Here you can adjust how loud the original and the modified sounds are:

	LoadDSO noise.so;
	LoadDSO filter.so;

	aNoise = Create NoiseActor;
	sNoise = BeginSound aNoise SetCutoff 5000 SetOrder 1;

	aFilter = Create Order1FilterActor;
	sFilter = BeginSound aFilter SetInput sNoise;

	SetAmp sNoise .1;    SetAmp sFilter .9;   // mostly filtered
	sleep 2;
	SetAmp sNoise .2;    SetAmp sFilter .8;   // mostly unfiltered
	sleep 2;
	SetAmp sNoise 0;     SetAmp sFilter 0;    // silent
	sleep 2;
	SetAmp sNoise .6;    SetAmp sFilter .6;   // both, but too loud!
	sleep 2;

The last setting will probably result in clipping, because .6 + .6 > 1.

Finally, a chain of processors (FM into a filter into a delay into a reverb).
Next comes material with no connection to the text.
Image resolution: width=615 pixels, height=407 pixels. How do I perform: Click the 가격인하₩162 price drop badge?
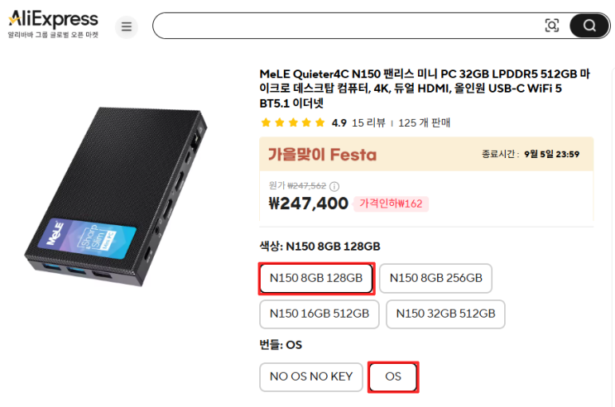coord(390,204)
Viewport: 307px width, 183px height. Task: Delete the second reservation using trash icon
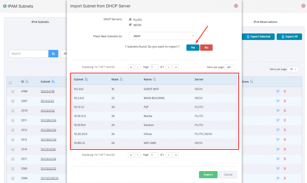tap(285, 101)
In a chain you'll usually want to mute all but the last processor.

	LoadDSO fm.so;
	LoadDSO filter.so;
	LoadDSO delay.so;
	LoadDSO reverb.so;

	aFM = Create FmActor;
	sFM = BeginSound aFM SetMute 1;

	aFilter = Create Order1FilterActor;
	sFilter = BeginSound aFilter SetInput sFM SetMute 1;

	aDelay = Create DelayActor;
	sDelay = BeginSound aDelay SetInput sFilter SetMute 1;

	aReverb = Create ReverbActor;
	sReverb = BeginSound aReverb SetInput sDelay; // No SetMute here!